Here are a few people you can turn to when you need to vent or seek help if you are in an abusive or unhealthy relationship:
- Trusted adult in your community
This can be with any adult you feel comfortable speaking with. It can include a congregation member, coach, teacher, family friend, or tutor. They can be dependable pillars of support when you have issues with intimate relationships at school or within extracurricular activities.
These adults can help you design a safety plan that includes providing an escort in-between classes or developing protections for you while attending extracurriculars. They can also serve as an excellent resource for locating support groups, counseling, and therapy. Keep in mind, if there is a physical altercation that happened at home, a teacher or religious leader may be legally mandated to report that. Remember, what you are experiencing is your story to share; you only have to share as much as you feel comfortable sharing.
- Best friend
Your best friend can be a great source of support because they are the closest friend you have, and they know you very well. You might also be close in age, know the same people, and have more in common in your lives. Best friends are great companions to vent to and can help you create safety plans to avoid toxic situations at school and in your neighborhood. Often our friends are easier to talk to, and they can help you process what is happening in your relationship. While they may not have the financial support, connections, or professional resources needed to aid in the healing process, they can be by your side as you build a support system that includes but is not limited to your best friend.

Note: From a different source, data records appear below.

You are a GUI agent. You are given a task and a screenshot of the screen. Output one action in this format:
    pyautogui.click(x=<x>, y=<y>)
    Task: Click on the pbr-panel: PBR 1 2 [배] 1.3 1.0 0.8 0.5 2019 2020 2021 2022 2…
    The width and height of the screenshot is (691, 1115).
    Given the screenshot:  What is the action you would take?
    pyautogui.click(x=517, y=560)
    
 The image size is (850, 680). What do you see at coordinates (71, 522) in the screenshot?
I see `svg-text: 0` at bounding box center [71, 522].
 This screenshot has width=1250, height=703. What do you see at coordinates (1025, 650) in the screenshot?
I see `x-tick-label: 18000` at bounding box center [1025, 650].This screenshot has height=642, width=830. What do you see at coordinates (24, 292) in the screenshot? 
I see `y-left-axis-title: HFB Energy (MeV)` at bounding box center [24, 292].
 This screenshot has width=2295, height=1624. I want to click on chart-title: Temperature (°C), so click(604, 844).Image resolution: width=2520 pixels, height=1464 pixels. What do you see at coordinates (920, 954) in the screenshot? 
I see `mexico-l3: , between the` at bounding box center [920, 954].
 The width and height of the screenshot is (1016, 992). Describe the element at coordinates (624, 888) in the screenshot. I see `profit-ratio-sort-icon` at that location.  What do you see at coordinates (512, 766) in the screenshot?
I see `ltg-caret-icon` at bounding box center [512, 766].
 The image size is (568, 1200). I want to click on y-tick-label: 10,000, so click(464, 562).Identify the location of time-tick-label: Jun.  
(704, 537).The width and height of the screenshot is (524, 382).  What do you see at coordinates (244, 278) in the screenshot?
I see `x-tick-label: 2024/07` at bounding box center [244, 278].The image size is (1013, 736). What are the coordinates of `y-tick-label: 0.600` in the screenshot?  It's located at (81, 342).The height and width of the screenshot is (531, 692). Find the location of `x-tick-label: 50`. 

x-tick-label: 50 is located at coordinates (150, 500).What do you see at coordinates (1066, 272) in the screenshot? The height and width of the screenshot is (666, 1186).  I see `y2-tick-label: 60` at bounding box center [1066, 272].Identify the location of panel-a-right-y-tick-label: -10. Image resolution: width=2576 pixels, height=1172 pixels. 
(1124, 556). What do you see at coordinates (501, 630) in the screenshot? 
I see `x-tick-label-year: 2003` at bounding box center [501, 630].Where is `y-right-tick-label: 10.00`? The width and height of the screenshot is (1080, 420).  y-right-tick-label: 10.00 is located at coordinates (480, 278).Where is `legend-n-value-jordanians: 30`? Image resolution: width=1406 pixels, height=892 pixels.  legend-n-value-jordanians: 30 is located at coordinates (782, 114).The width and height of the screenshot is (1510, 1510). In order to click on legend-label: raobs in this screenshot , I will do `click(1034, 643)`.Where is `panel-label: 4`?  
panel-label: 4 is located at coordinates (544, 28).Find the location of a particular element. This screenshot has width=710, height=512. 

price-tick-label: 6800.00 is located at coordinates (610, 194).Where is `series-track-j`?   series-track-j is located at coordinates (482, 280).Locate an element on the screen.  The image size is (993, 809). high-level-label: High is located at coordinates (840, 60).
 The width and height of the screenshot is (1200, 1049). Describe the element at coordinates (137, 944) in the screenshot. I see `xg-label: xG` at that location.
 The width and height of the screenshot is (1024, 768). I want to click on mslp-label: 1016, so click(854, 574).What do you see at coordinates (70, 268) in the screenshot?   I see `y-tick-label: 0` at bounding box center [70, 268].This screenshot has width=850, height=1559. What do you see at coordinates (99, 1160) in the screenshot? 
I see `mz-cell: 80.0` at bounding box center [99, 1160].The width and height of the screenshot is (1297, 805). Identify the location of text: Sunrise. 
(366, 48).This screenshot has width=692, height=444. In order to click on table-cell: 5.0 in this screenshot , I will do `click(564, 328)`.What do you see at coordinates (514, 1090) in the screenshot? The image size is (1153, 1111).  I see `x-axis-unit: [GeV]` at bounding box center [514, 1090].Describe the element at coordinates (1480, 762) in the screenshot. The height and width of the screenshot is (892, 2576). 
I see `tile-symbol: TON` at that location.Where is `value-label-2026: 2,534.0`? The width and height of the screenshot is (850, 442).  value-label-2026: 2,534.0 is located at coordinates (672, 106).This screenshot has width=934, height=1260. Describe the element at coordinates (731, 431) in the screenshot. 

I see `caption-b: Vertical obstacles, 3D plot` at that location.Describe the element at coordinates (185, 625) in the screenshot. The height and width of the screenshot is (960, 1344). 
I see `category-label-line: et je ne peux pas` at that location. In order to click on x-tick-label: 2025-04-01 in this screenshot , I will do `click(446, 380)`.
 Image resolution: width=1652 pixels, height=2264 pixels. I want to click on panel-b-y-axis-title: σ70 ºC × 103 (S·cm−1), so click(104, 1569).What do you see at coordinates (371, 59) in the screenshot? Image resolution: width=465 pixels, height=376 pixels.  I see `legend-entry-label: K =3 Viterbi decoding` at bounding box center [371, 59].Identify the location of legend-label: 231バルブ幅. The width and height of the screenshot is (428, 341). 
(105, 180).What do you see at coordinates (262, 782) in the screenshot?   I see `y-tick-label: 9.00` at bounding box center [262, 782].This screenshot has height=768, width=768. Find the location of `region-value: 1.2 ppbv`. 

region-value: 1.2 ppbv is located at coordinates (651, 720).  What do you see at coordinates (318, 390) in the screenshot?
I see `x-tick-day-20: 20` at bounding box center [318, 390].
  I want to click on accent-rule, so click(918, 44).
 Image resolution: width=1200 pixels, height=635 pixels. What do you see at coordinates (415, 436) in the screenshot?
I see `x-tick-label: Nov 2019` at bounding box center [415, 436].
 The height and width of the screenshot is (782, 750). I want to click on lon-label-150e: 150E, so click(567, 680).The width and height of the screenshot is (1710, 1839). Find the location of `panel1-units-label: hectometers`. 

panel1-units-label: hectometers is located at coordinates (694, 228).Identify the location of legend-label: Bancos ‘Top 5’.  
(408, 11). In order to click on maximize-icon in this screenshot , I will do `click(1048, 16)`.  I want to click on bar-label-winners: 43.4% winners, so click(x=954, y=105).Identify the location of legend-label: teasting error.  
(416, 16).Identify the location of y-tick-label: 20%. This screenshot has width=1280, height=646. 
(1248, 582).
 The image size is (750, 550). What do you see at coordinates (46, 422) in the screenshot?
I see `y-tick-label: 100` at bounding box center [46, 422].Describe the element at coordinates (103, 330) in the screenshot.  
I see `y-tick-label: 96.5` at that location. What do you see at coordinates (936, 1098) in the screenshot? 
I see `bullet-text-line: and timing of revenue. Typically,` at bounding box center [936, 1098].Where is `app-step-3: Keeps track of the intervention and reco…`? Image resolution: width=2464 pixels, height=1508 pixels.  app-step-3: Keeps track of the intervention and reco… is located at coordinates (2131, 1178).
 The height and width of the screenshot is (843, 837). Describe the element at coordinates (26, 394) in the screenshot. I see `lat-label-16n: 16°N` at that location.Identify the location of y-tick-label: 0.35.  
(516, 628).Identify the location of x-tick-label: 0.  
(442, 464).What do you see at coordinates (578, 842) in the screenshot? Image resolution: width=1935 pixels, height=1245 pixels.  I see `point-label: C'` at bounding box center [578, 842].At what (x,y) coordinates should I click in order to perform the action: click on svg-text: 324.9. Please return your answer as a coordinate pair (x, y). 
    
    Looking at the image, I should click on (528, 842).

A guardian or parent can be a fantastic support pillar because they are responsible for your overall well-being. Most of the time, your parents have the most investment in ensuring your safety at home and while you’re out in the world. Their goal should be to maintain your safety. They can provide comfort and support during a difficult time while assisting you in creating a home safety plan. This can include instructions on what to do if the abuser arrives at your home or help you change your number to block all contact. Your parents may also have the ability to provide financial support for a therapist or living expenses if you’re breaking up with a live-in partner. Opening up to them about the relationship can create stronger bonds with your parents and help you during the recovery process.
- love is respect advocate
Finally, a love is respect advocate is another friend you can add to your circle. By texting “LOVEIS” to 22522, a love is respect advocate will help you determine if your relationship is unhealthy or abusive, provide self-care tips, and help you create a safety plan for school and home if necessary. Every call, text, or chat with an advocate is free, confidential, and answered by a trained professional who can guide you through the process.
Know Your Worth
A robust support system made of peers and trusted adults can help you get through the worst storms in any relationship. Friends, trusted community members, parents, and advocates all have a unique and helpful role in achieving wonderful and loving relationships. Always remember that you are worthy of love from yourself and from those you choose to have in your life and that you deserve to have a healthy, happy, loving, and thriving relationship.